Document extract -

──────────

# Valentines Day Photo Surprise for my Girlfriend



## Destin (Feb 13, 2017)

So I got stuck working a 24 hour shift today and won't be able to see my girlfriend all day. Because of that, I made her this short photo essay and posted it on facebook with the following post. As it was photography related and some quick lighting practice, I figured I'd share it with my friends on here. 

FB post: "I knew I had to work a 24 on Valentine's day and wouldn't be able to see you at all. Because of this, I wanted to ensure that you had someone to take care of you and spend time with in the future when I get stuck working on holidays. I drove around in the ambulance today and found this bear, who was very friendly and cute. He was sick, and I had to bring him back to health. Then I spent the day training him how to drive the ambulance, use the lights, and take care of sick people. At the end of all that, we got hungry and had dinner together. We did a photo shoot together throughout the day, so that you could see him first thing on valentine's day and know that I was thinking of you.

So now in the future, you'll have a cuddly friend to take my place while I'm away. He loves working EMS and taking photos as much as I do, and he thinks you're pretty awesome, so he should fill my boots nicely in my absence.

Thanks for being an amazing girlfriend, and happy valentine's day!"


----------



## cherylynne1 (Feb 14, 2017)

That is the cutest thing I've ever seen. I would flip out if someone did that for me!!!


----------



## jcdeboever (Feb 14, 2017)

Someone is getting lucky tonight


----------



## Destin (Feb 14, 2017)

jcdeboever said:


> Someone is getting lucky tonight



I wish. Not gonna see her for almost a week because we work opposite schedules.


----------



## jcdeboever (Feb 14, 2017)

Destin said:


> jcdeboever said:
> 
> 
> > Someone is getting lucky tonight
> ...


Bummer


----------



## Gary A. (Feb 14, 2017)

Dude, send flowers, arrive with diamonds and champagne ... (okay the bear is cute)


----------



## Krell0 (Feb 14, 2017)

Destin said:


> jcdeboever said:
> 
> 
> > Someone is getting lucky tonight
> ...


Someone's getting lucky in...almost....a week. Well that sounds less exciting 

Sent from my SM-G925P using Tapatalk


----------



## pjaye (Feb 14, 2017)

Love the pictures. What an amazing thing to do. You are a good good man.


----------



## smoke665 (Feb 14, 2017)

Cute set,


----------



## Destin (Feb 14, 2017)

Gary A. said:


> Dude, send flowers, arrive with diamonds and champagne ... (okay the bear is cute)



Haha too bad I'm a paramedic and not a doctor.


----------



## Derrel (Feb 14, 2017)

Good idea. I bet she appreciated your efforts in this.


----------



## BoudieTog (Feb 14, 2017)

Aww that bear would be super cute if she sent you a thread back eating with it and wishing you were there.  Ahh...love


----------

──────────

Entries -
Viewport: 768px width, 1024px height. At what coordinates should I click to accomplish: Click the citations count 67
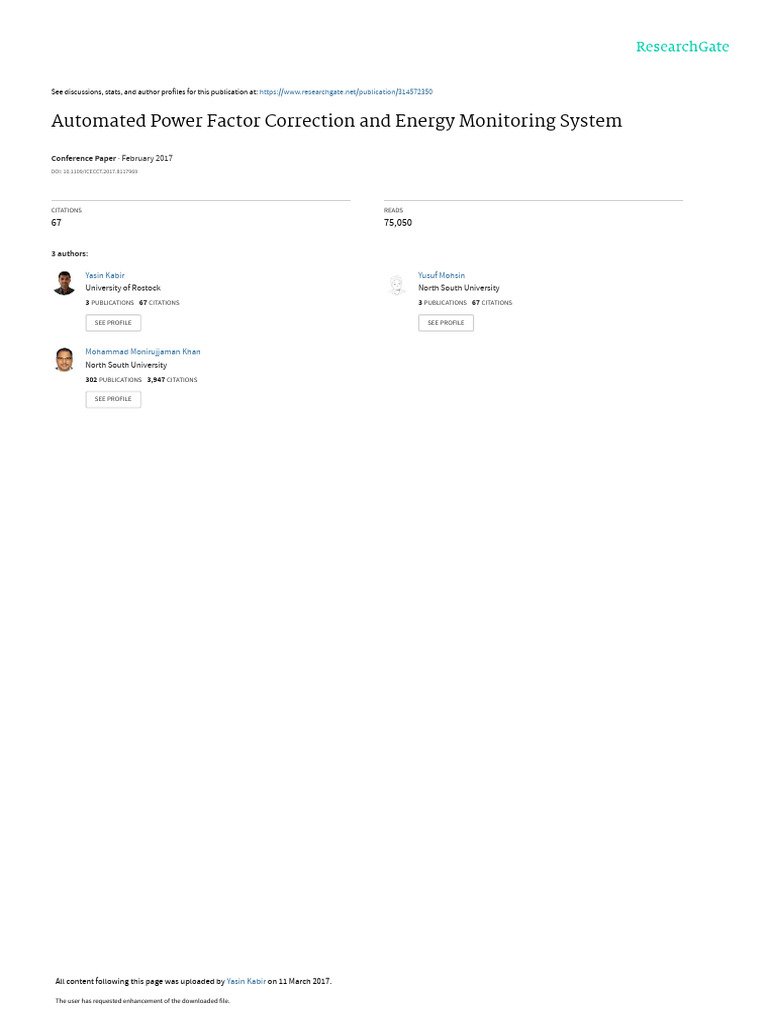click(x=56, y=223)
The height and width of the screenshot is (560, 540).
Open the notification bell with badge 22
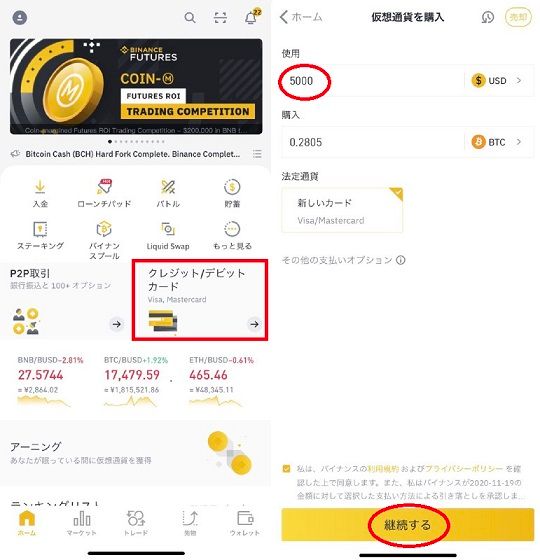coord(252,17)
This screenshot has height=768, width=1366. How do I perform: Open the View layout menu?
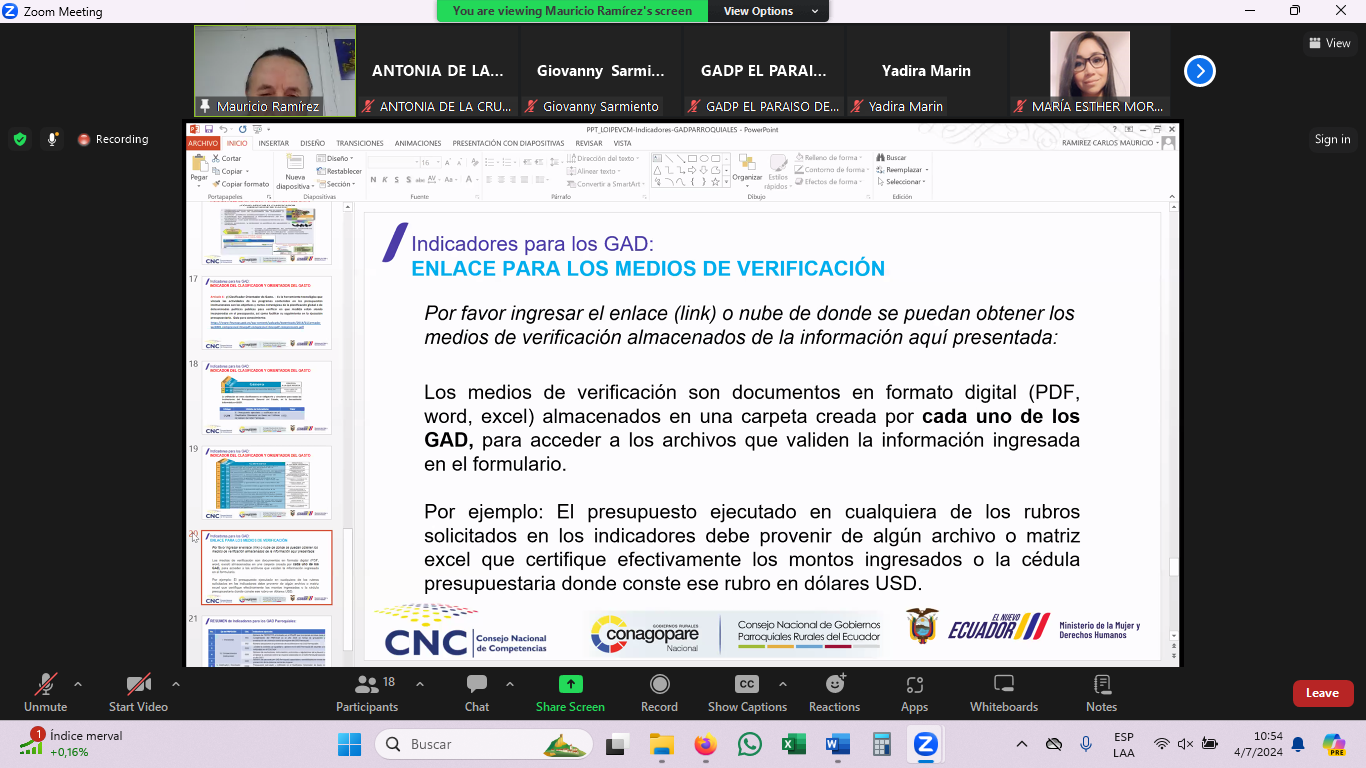click(1329, 43)
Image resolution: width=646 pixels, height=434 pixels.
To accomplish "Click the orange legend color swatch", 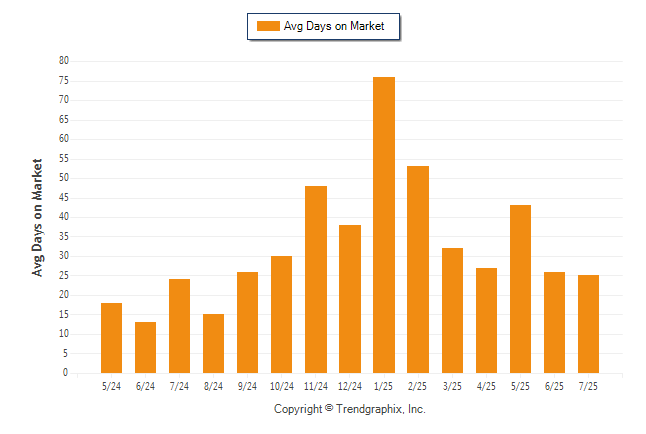I will [268, 26].
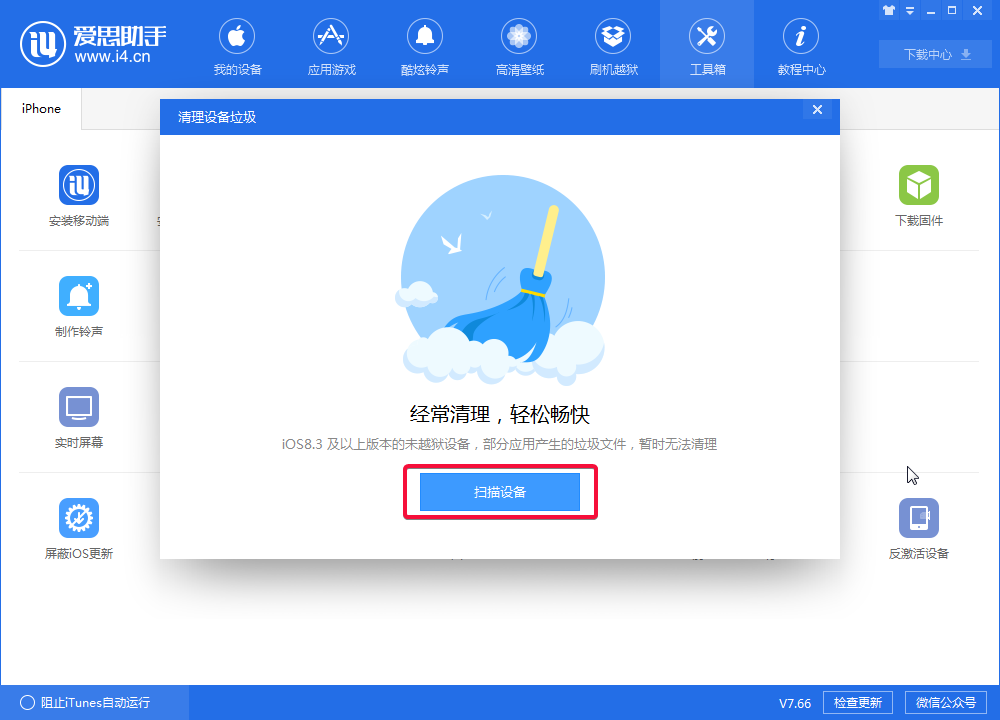Expand the 下载中心 download center panel
The width and height of the screenshot is (1000, 720).
pos(934,54)
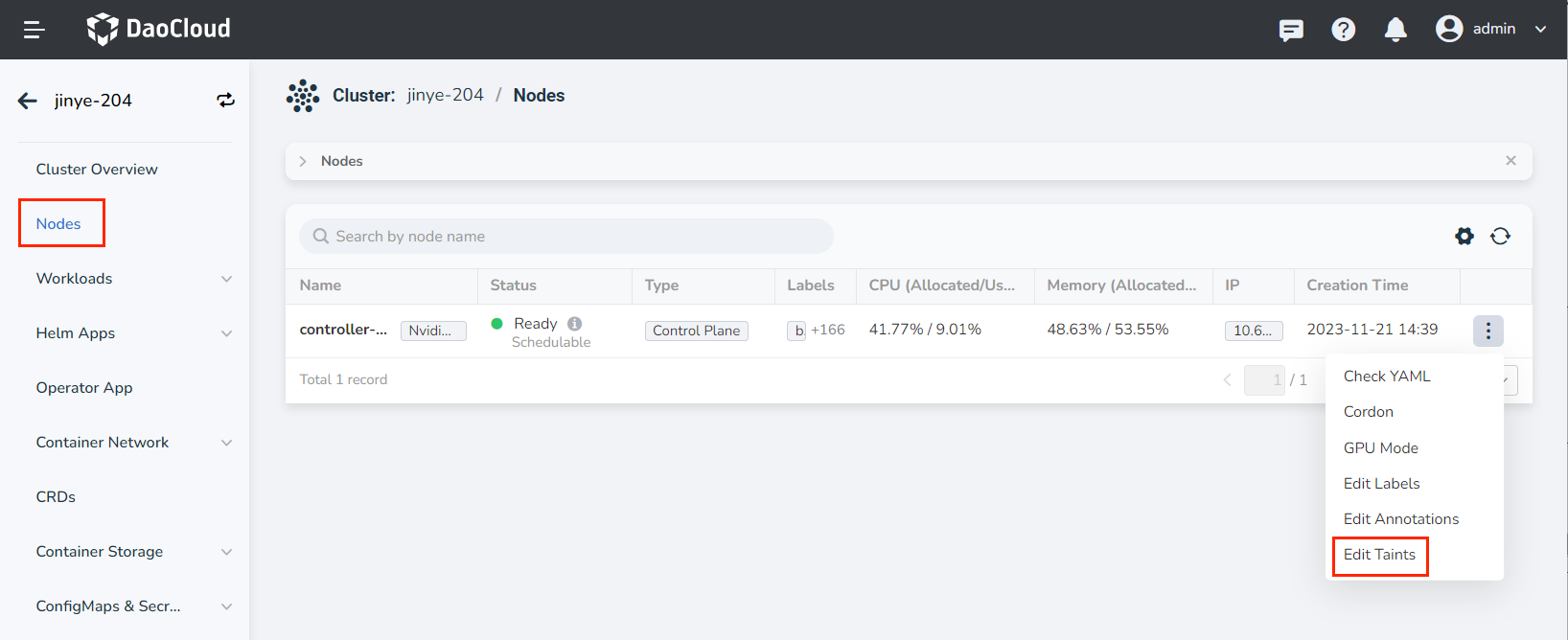Click the back arrow beside jinye-204
This screenshot has height=640, width=1568.
pos(28,101)
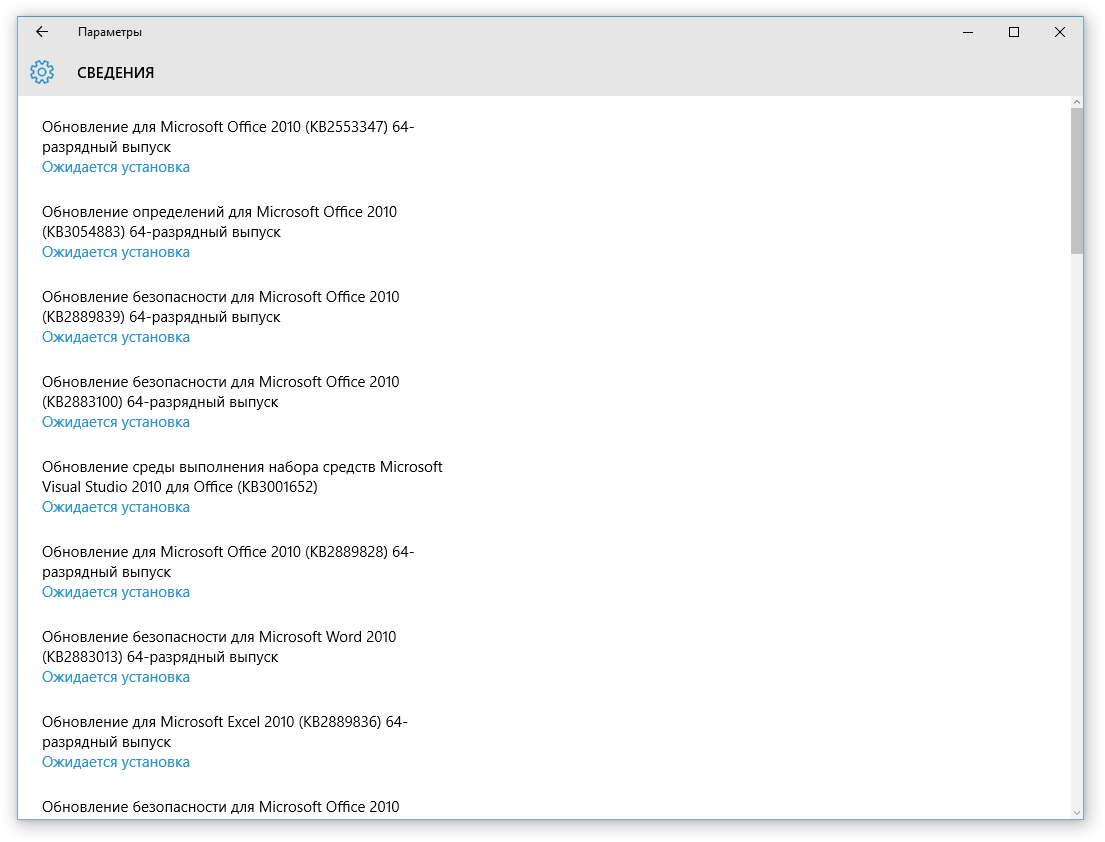Click the Microsoft Excel 2010 update title
The image size is (1105, 842).
tap(225, 732)
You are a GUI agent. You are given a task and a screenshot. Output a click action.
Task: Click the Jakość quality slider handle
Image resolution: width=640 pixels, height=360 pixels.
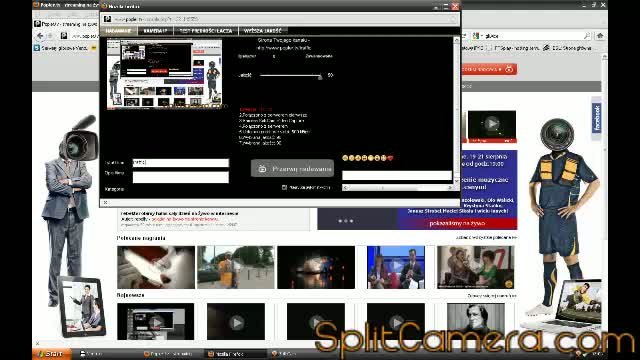[320, 76]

──────────

Set task 1 -
In one to three sentences, explain why Destin, according to the Valentine's Day thread, won't see his girlfriend for almost a week.
Set task 2 -
What job does Destin say he holds in the Valentine's Day thread?
Set task 3 -
Please quote the stretch of the Valentine's Day thread from "# Valentines Day" through "friends on here.".
The data has no connection to the Valentine's Day thread.

Full answer 1 -
Destin says he won't see her for almost a week because the two of them work opposite schedules.

Full answer 2 -
He is a paramedic.

Full answer 3 -
# Valentines Day Photo Surprise for my Girlfriend



## Destin (Feb 13, 2017)

So I got stuck working a 24 hour shift today and won't be able to see my girlfriend all day. Because of that, I made her this short photo essay and posted it on facebook with the following post. As it was photography related and some quick lighting practice, I figured I'd share it with my friends on here.